Floor Plan Areas (Day 2 of 2)
Lesson 16 of 16
Objective: SWBAT solve real world problems involving areas of irregular shapes composed of rectangles and triangles.
Many of my students can't remember the formula for the area of a triangle. I think it is silly to teach two separate formulas for the area of a rectangle and that of a triangle, because it provides such a great opportunity to engage kids in mathematical reasoning and gets them to pay attention to and use structure (MP7). It also gives kids greater ownership and joy at discovering the formula for themselves. In this lesson students are given a floorplan similar to the ones they have already worked with, but containing a triangular room. The key to this lesson is letting the students struggle productively and help them articulate their thinking within the group.
Small Group Problem Solving
Instead of our usual warm up today, I want students to work together sharing ideas from their homework. In yesterday's lesson (Floorplan day 1) students got to choose from 3 floorplans (Ironman Flats, The Twins, Pokemon Palace) to calculate the amount of flooring needed for the common living area. Today students join peers that worked on the same floorplan. My intention is for my students to compare the different strategies they used to find the total area and reconcile dissagreements.
I give students a new floorplan that has a triangular room included in the common living space (rockstar). They work together in small groups to calculate the flooring needed.
As I circulate I am listening for signs of struggle.
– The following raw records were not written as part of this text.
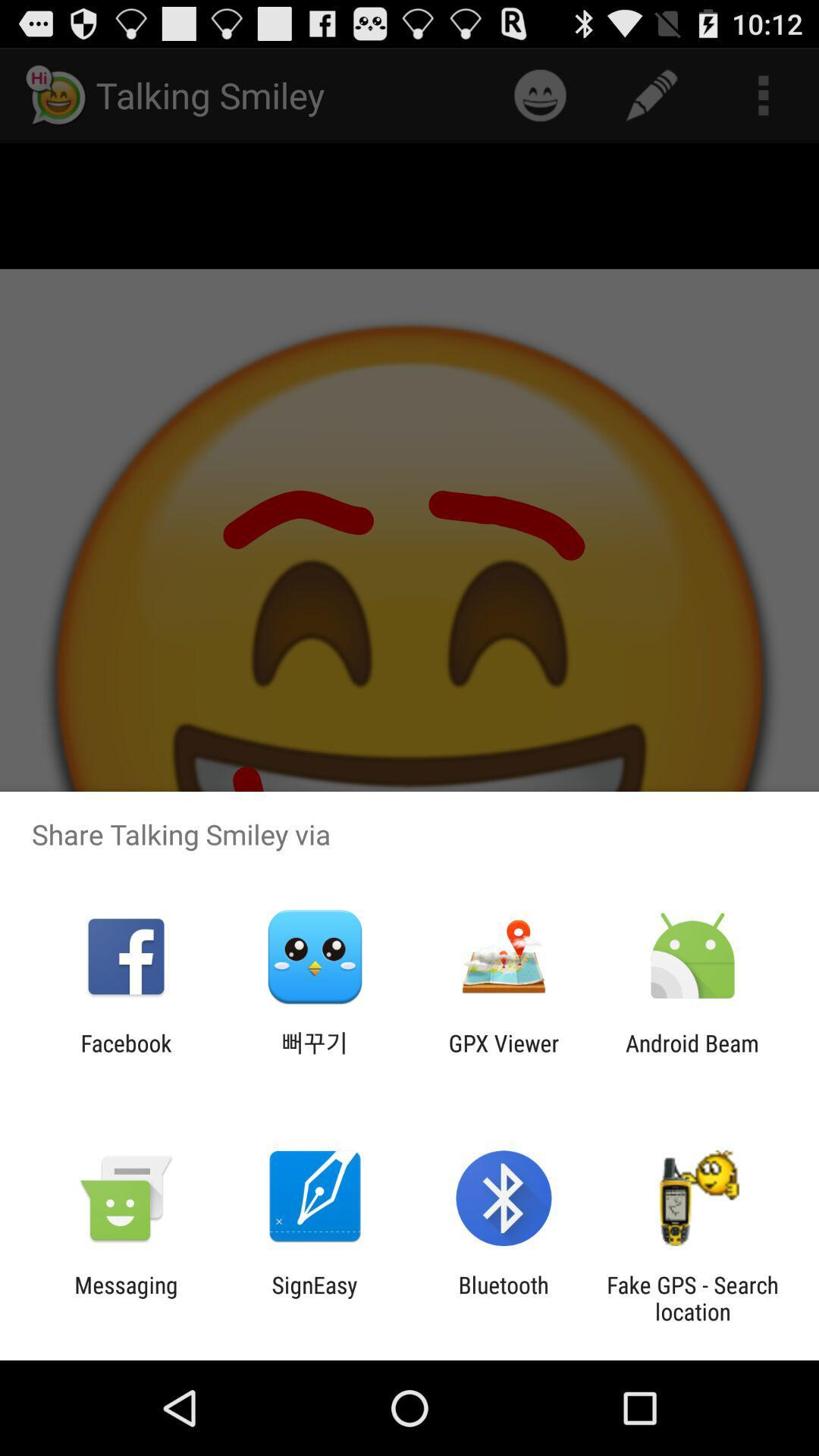 The image size is (819, 1456). I want to click on the icon to the right of facebook app, so click(314, 1056).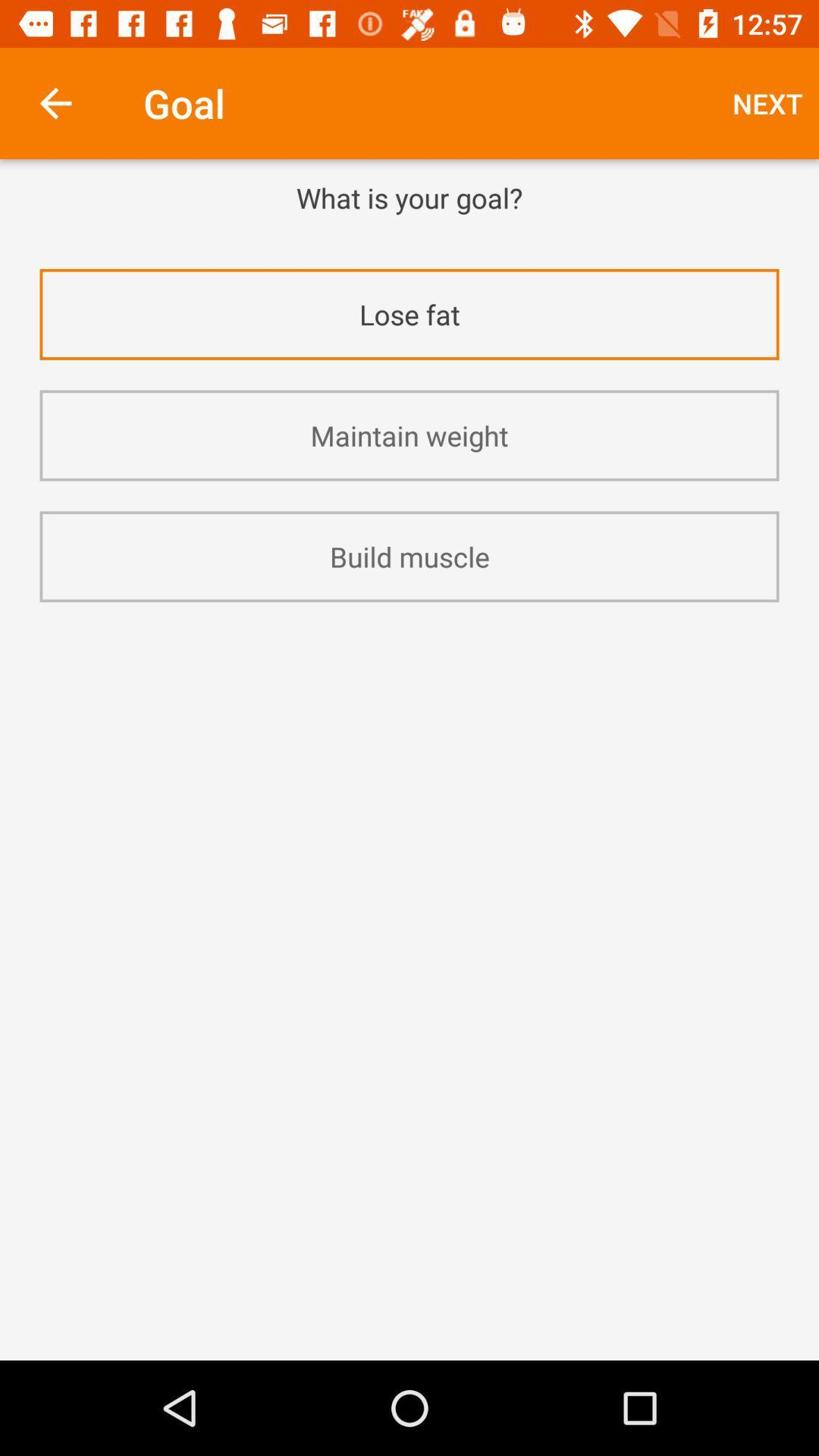  What do you see at coordinates (410, 237) in the screenshot?
I see `app above the lose fat app` at bounding box center [410, 237].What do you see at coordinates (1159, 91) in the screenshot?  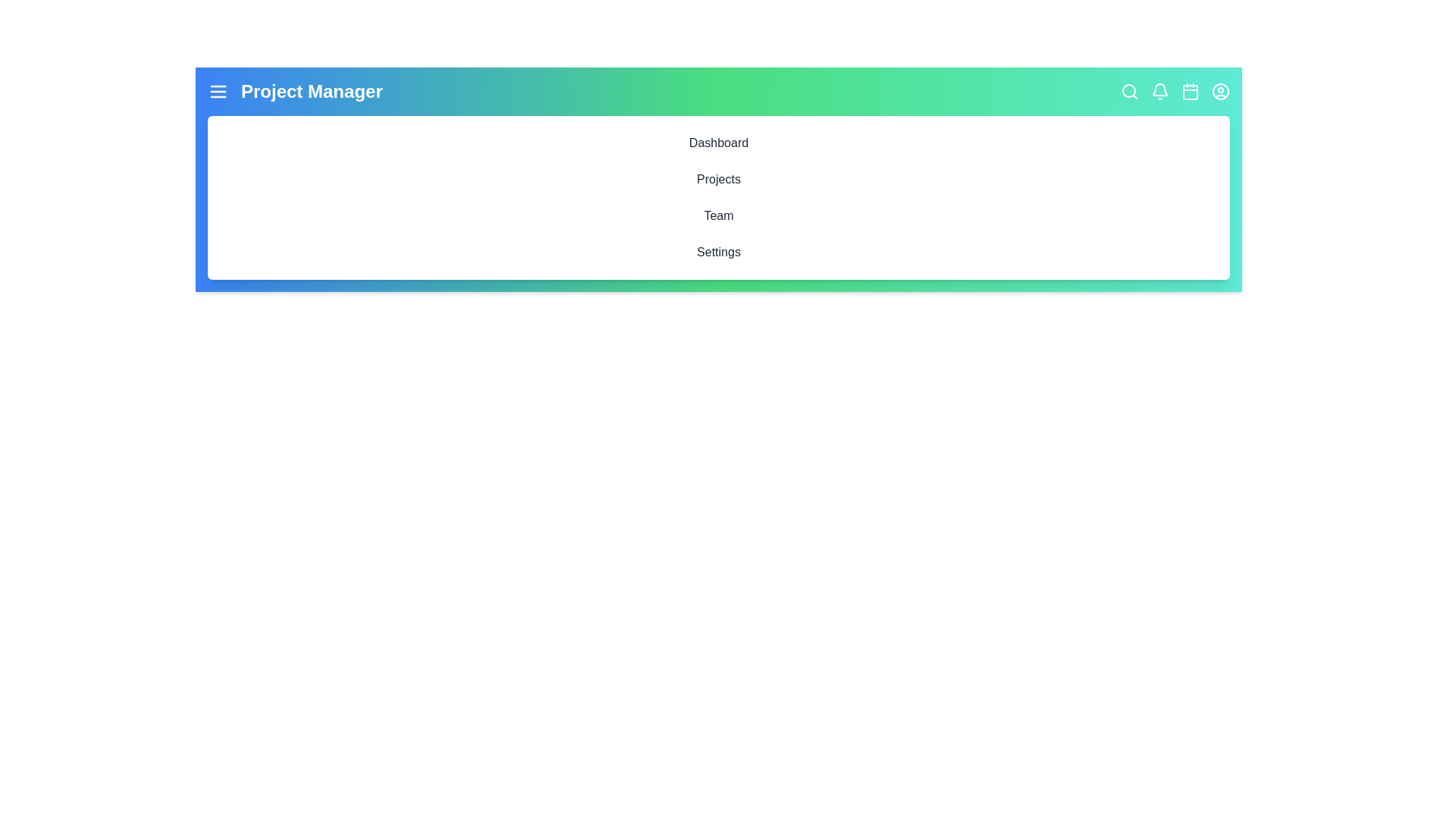 I see `the interactive element Bell to inspect its hover effect` at bounding box center [1159, 91].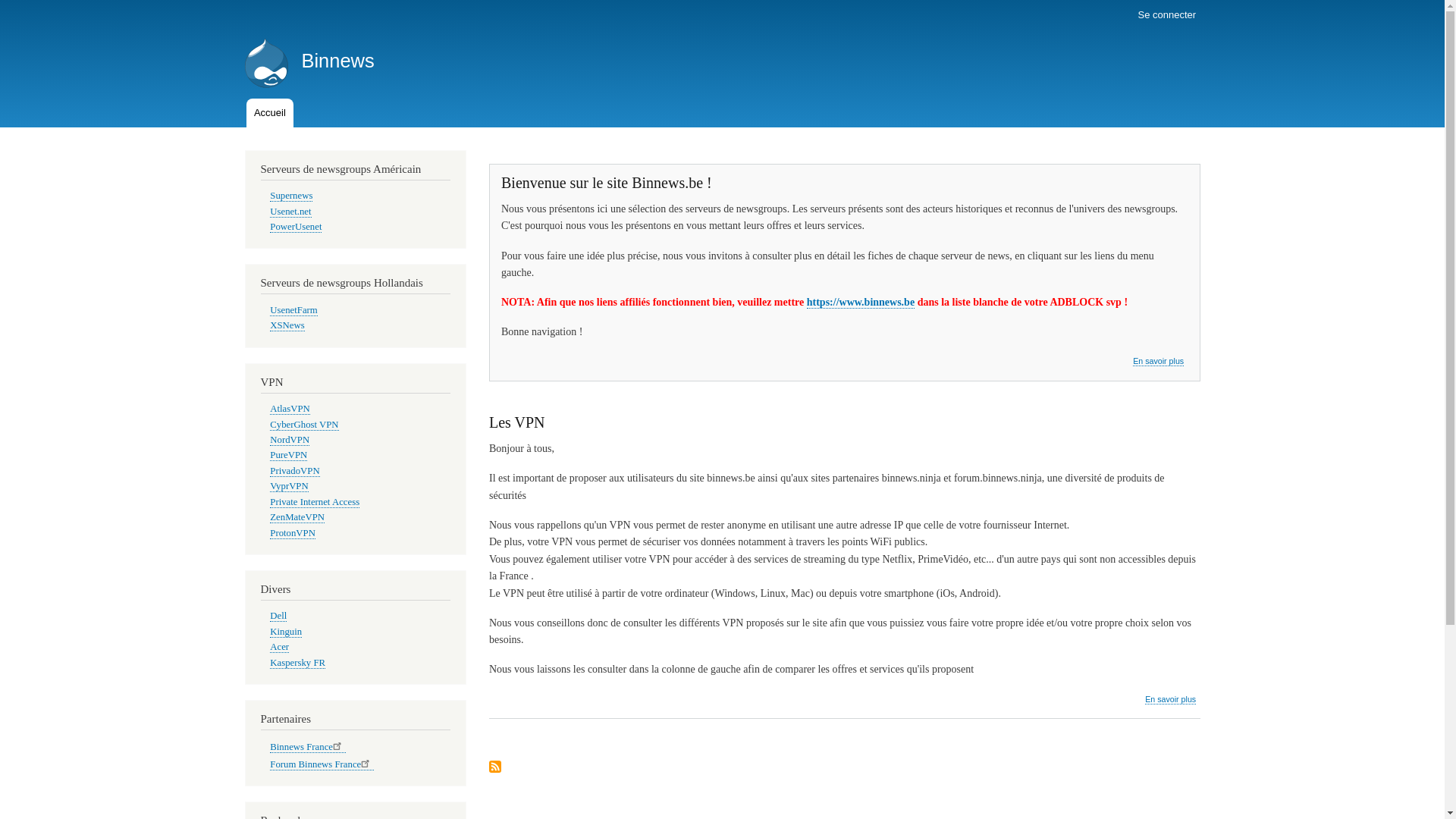 This screenshot has width=1456, height=819. Describe the element at coordinates (516, 422) in the screenshot. I see `'Les VPN'` at that location.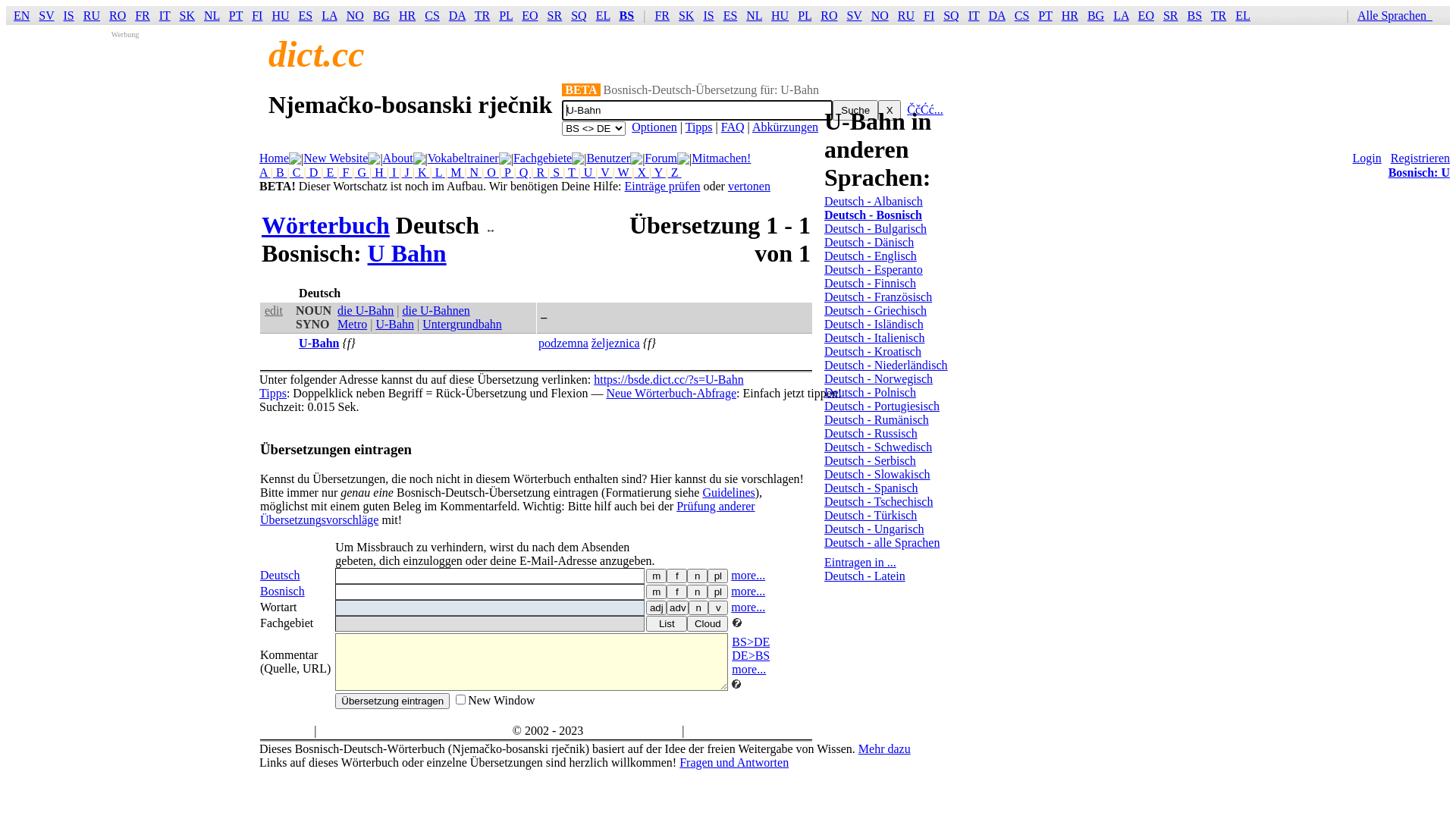  What do you see at coordinates (748, 590) in the screenshot?
I see `'more...'` at bounding box center [748, 590].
I expect them to make mistakes, dissagree, or be confused by the triangular room. When I see puzzled faces or hear hesitation or dissagreement I ask them questions to get them to clarify what is confusing or troubling. My questioning focuses on helping them define as clearly as possible what doesn't make sense to them and why it does not make sense.
I expect some groups to use the wrong formula for the area of the triangular room and not even notice that they have made a mistake. When I see this I will ask them how they found the area of each section and ask if it makes sense that the same formula will give them the area for both the triangle and the rectangle. It also may help to ask what the relationship is between the rectangle and the triangle.
Each group presents to the class their solution For example, one student shows us how she uses the formula for the area of the rectangle to find the area of the triangular room. I ask them in particular to share some of the difficulties they had and how they overcame them. My hope is that focusing on the confusing part helps them see the relationship between the two area formulas without mixing them up.